For some little time after Allen's machine had disappeared Alice and Mrs. Gorham continued their drive in silence, and it was Patricia who spoke first.

"Isn't he the grandest thing?" she remarked. "He's just like one of King Arthur's knights. And he called me 'Lady Pat.'"

"You dear child," Eleanor cried, impulsively pressing the little form to her.

"That is exactly what I ought to be," Alice said, abruptly. "Just think how pleased father would be."

"What ought you to be that you are not, my dear?" Mrs. Gorham inquired, surprised.

"Why, a boy like Allen just ready to start off on a business career.

That's about the only disappointment father has ever experienced, not having a son to succeed him. You know as I do how much it would mean to him to 'found a house,' as he calls it. I've seen him looking at Pat and me so many times with an expression in his eyes which I understood, and it has hurt me all through that I couldn't have been the son he longed for. The aggravating part of it all is that nothing interests me so much as business. I must have inherited father's love for it. I adore listening to him when he is discussing some great problem with Mr.

Covington. It seems to me the grandest thing in the world to be able to influence people, and to create or expand industries and actually to accomplish results."

Mrs.
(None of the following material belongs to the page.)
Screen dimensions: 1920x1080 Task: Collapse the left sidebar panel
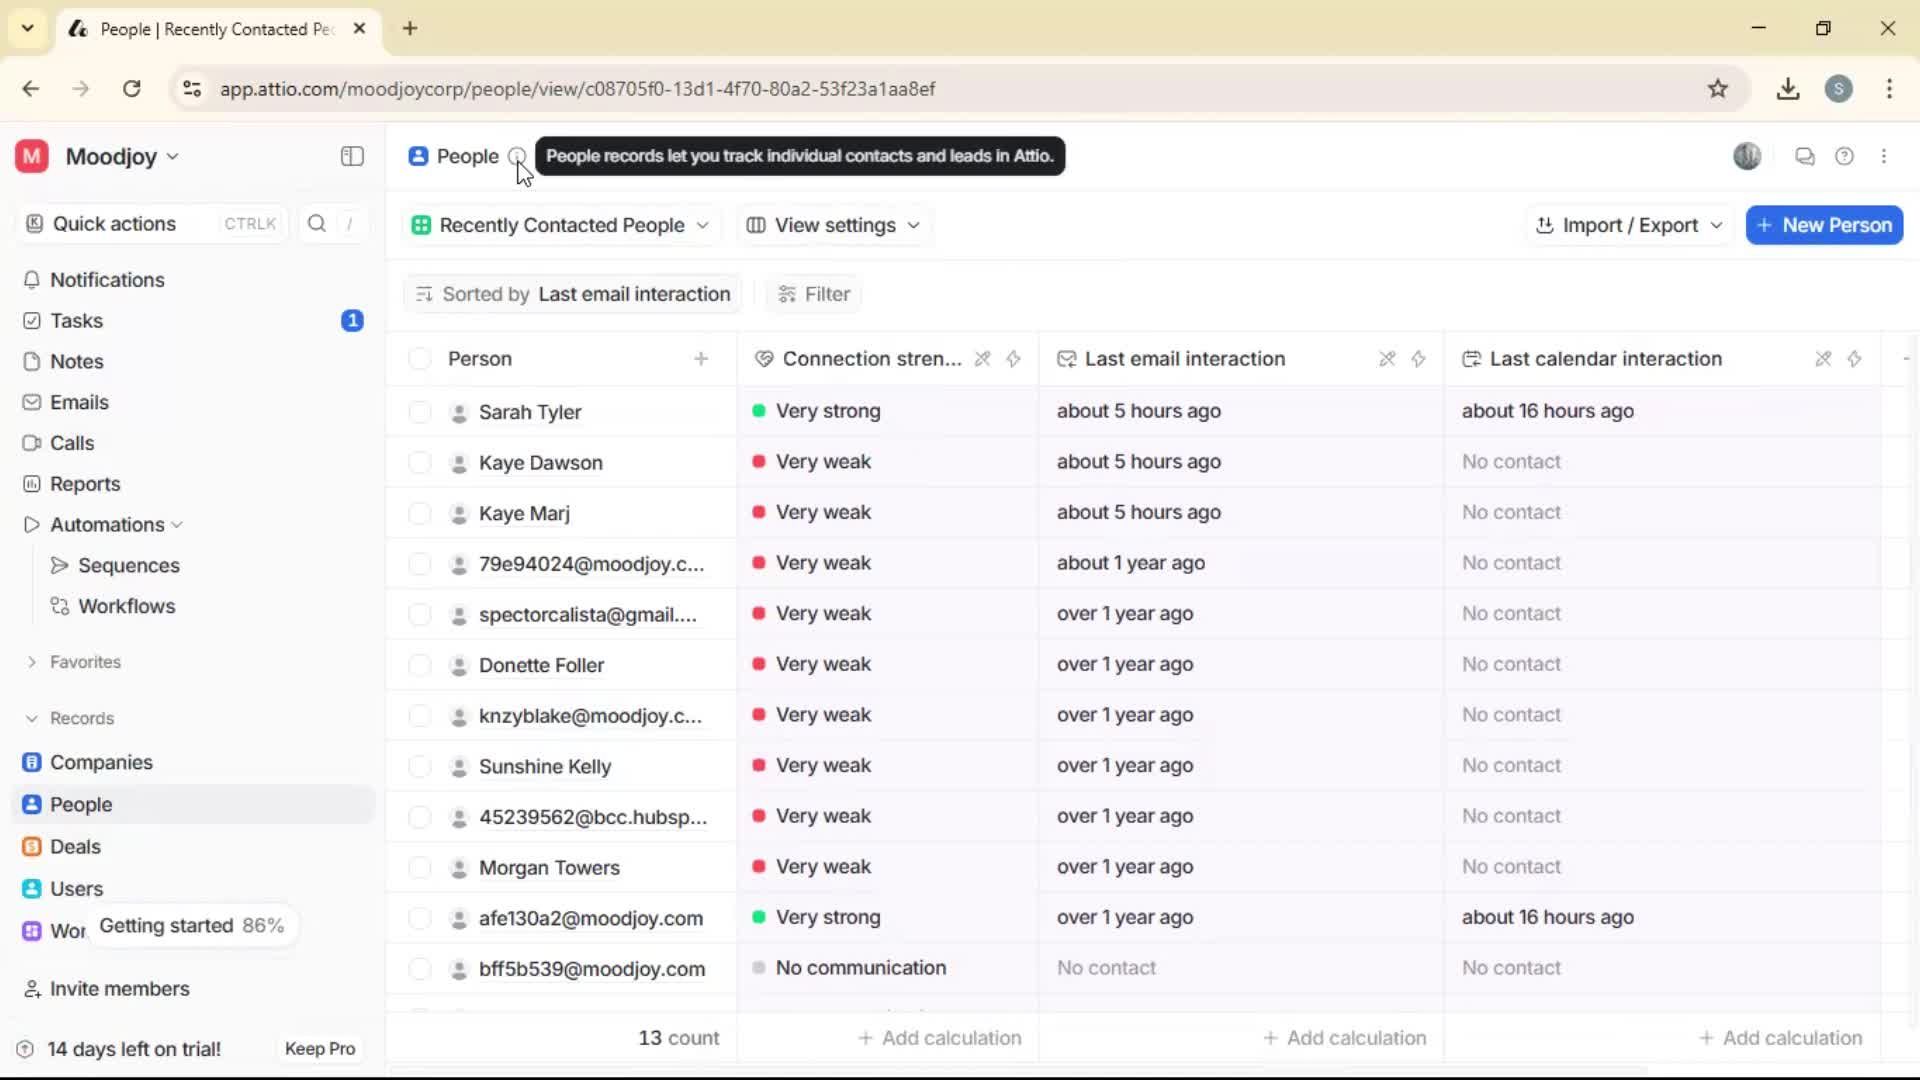351,156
Gorham understood the girl's mood and knew that it was wiser to let her run on without interruption.

"I don't feel the same about other things," Alice continued, pausing from time to time as she became more introspective. "I'm fond of poetry, of course, but I can't understand how any one can be satisfied to do nothing else but write poems; I admire art, but with my admiration for the artist's work there's a real pity for the man because he is debarred from the world of action. If I were a man I would have to do something which had a physical as well as an intellectual struggle in it, with a reward at the end to be striven for which was not expressed alone in the praise of the world--it would have to be power itself."